• **Task**:
From the listing below, pull out the lines that hold "point".

• **Data provided**:
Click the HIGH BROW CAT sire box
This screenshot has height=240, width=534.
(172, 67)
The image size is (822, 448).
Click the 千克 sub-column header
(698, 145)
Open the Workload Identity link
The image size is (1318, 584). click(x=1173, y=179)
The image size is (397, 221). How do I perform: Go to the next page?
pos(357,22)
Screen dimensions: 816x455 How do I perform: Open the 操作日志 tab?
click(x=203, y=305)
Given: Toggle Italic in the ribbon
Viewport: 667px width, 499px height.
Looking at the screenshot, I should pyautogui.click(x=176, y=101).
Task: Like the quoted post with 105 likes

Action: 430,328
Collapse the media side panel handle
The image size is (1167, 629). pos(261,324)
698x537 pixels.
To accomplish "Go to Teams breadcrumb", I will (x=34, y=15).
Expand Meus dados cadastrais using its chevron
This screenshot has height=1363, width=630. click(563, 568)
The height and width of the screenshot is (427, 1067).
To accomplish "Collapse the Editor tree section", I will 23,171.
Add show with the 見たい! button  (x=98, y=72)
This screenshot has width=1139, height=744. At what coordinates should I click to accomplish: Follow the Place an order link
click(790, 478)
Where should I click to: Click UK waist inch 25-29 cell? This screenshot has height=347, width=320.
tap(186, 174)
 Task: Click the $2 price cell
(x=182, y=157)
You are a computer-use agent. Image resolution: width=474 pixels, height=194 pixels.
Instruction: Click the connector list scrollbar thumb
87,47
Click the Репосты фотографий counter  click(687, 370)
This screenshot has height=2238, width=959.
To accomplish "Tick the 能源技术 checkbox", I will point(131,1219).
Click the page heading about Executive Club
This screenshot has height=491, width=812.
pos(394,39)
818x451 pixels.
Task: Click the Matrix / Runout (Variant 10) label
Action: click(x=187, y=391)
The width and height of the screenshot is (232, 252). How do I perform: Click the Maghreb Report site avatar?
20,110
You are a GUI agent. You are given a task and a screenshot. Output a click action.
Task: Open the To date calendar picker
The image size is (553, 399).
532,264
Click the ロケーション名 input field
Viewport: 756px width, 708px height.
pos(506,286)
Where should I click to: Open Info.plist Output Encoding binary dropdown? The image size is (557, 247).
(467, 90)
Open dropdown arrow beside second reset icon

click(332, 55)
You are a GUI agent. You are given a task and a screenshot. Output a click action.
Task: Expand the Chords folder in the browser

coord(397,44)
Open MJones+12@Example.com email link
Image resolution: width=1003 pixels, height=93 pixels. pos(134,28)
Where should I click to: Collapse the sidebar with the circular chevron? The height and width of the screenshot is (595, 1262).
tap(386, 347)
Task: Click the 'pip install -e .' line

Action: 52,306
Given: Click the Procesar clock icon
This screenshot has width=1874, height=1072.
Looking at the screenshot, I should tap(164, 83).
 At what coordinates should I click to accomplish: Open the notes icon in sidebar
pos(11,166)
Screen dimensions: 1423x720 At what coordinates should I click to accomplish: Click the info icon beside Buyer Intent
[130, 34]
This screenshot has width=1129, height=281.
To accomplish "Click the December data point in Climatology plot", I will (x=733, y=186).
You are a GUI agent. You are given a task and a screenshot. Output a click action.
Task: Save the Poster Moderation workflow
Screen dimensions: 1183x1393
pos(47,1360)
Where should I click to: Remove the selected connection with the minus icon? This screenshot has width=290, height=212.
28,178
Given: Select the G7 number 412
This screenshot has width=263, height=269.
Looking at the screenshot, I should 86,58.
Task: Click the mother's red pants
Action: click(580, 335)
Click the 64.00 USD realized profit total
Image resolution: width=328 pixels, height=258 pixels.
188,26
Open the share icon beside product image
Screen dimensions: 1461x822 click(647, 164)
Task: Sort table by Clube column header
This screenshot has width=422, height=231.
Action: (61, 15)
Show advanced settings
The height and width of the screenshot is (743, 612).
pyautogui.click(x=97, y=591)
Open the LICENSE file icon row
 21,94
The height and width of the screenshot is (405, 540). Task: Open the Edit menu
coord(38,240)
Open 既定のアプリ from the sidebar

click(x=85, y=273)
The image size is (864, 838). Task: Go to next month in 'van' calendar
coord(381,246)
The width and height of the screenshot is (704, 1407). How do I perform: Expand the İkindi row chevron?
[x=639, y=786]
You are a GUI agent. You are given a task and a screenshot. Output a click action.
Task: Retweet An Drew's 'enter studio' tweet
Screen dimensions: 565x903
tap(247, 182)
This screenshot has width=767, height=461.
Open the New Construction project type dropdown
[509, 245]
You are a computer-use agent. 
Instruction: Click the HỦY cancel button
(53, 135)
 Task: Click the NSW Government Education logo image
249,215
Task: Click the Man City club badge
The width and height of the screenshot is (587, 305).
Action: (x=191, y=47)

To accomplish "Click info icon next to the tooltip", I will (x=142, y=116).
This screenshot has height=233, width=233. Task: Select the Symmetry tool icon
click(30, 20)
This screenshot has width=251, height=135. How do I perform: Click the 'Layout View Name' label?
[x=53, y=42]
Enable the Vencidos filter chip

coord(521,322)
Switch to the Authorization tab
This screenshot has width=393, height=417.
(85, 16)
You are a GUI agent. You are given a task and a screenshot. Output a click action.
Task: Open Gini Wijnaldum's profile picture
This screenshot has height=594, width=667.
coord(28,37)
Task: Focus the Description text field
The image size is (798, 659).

• **Final answer**:
To accomplish "Tick the 能源技术 checkbox", I will point(131,1219).
To accomplish "Click the December data point in Climatology plot", I will (x=733, y=186).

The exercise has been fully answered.